**Problem requirements**. Beginning with the first line, please repeat the entries exactly and end on the line that contains "Click the Streak".

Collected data
=== Begin Enclosure ===
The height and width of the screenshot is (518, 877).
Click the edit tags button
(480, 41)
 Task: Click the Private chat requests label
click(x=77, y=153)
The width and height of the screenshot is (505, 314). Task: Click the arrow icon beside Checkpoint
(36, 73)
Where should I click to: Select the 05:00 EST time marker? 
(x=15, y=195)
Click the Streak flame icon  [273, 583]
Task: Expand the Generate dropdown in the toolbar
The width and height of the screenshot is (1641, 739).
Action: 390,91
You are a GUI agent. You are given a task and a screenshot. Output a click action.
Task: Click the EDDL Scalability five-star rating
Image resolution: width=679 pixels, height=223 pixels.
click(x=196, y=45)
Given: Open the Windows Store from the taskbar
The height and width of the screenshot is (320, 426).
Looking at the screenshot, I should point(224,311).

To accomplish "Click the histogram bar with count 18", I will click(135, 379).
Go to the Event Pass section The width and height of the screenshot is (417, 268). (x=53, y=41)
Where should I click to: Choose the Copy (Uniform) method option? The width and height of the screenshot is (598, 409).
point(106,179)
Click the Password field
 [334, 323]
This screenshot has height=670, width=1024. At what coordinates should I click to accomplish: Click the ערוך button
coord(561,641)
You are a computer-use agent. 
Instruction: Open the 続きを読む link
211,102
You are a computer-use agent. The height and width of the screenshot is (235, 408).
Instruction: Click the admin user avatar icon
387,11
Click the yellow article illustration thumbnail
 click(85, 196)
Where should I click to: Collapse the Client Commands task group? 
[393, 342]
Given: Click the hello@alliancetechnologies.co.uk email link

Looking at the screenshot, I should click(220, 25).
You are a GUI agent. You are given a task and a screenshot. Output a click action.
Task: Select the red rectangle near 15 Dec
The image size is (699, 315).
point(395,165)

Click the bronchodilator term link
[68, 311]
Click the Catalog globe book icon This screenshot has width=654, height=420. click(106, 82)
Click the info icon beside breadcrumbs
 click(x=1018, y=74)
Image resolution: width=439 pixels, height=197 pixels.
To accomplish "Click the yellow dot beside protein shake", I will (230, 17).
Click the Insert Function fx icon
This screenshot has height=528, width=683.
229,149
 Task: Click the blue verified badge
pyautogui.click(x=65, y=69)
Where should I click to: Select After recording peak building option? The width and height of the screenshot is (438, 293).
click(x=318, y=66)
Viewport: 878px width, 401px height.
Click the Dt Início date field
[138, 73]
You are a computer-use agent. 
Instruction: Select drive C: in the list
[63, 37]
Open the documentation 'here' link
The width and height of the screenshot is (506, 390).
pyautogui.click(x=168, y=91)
=== End Enclosure ===
**Answer section**.
The height and width of the screenshot is (518, 877).
Click the edit tags button
(480, 41)
 Task: Click the Private chat requests label
click(x=77, y=153)
The width and height of the screenshot is (505, 314). Task: Click the arrow icon beside Checkpoint
(36, 73)
Where should I click to: Select the 05:00 EST time marker? 
(x=15, y=195)
Click the Streak flame icon  [273, 583]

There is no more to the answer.